Data records
- - - - - - -
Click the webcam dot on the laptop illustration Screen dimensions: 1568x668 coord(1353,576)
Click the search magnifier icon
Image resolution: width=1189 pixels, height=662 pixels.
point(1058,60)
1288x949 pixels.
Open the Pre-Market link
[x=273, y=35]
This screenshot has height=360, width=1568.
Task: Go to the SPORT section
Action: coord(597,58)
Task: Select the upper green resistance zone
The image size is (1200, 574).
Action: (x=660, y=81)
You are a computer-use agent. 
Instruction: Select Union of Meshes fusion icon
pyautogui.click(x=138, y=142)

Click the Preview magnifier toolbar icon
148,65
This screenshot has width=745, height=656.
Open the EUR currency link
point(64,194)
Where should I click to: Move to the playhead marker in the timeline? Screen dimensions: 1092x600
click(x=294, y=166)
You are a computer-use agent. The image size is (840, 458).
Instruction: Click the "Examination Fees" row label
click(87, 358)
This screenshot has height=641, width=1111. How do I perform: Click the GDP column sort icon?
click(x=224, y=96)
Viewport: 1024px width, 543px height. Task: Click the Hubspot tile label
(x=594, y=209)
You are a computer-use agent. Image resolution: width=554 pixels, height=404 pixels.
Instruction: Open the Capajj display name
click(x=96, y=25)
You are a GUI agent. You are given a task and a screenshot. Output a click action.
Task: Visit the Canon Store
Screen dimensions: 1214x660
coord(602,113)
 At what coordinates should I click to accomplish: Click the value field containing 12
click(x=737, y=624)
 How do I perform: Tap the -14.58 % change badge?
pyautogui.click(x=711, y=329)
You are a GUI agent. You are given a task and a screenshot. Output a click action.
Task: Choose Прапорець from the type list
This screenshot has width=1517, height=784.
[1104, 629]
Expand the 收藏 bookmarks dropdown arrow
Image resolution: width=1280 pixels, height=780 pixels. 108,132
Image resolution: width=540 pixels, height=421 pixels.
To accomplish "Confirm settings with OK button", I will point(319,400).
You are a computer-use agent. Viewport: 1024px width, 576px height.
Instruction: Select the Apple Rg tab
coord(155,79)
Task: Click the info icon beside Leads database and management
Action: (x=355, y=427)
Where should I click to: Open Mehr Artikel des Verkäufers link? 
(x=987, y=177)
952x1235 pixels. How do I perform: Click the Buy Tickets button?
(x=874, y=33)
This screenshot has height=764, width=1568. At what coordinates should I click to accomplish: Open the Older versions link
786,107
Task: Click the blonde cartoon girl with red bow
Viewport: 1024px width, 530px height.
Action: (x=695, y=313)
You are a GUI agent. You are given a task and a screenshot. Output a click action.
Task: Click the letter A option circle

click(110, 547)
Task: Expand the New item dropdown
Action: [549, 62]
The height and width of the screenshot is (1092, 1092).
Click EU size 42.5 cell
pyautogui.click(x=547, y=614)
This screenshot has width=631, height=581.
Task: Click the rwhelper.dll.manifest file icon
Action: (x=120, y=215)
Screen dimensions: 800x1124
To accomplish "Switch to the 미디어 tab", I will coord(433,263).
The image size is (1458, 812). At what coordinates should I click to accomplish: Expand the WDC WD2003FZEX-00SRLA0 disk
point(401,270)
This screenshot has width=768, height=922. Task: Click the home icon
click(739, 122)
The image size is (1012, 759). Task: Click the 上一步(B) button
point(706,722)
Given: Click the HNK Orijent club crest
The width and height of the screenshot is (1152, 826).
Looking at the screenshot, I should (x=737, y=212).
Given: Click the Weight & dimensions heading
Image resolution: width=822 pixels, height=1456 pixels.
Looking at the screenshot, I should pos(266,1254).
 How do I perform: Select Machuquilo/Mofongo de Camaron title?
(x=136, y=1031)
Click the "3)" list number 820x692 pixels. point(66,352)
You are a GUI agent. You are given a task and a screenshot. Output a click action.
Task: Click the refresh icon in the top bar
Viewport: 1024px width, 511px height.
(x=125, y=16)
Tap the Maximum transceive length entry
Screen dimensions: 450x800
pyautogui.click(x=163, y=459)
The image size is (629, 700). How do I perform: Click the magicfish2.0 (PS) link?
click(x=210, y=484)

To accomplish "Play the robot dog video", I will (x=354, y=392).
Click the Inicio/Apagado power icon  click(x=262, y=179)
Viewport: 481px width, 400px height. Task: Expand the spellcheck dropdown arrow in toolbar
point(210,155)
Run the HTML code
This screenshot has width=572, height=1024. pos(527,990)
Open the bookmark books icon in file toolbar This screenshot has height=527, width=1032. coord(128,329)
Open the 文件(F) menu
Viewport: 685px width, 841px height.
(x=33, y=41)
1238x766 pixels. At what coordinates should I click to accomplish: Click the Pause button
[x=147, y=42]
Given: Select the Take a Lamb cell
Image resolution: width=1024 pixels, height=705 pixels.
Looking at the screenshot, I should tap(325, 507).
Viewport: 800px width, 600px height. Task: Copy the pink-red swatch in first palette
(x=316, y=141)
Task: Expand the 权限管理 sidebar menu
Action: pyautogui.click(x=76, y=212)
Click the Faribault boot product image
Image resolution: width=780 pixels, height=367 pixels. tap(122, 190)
- - - - - - -
* **Task description**
All lines in the entries above that include "will" should be found and copied.

* **Response to the exercise**
To accomplish "Confirm settings with OK button", I will point(319,400).
To accomplish "Switch to the 미디어 tab", I will coord(433,263).
To accomplish "Play the robot dog video", I will (x=354, y=392).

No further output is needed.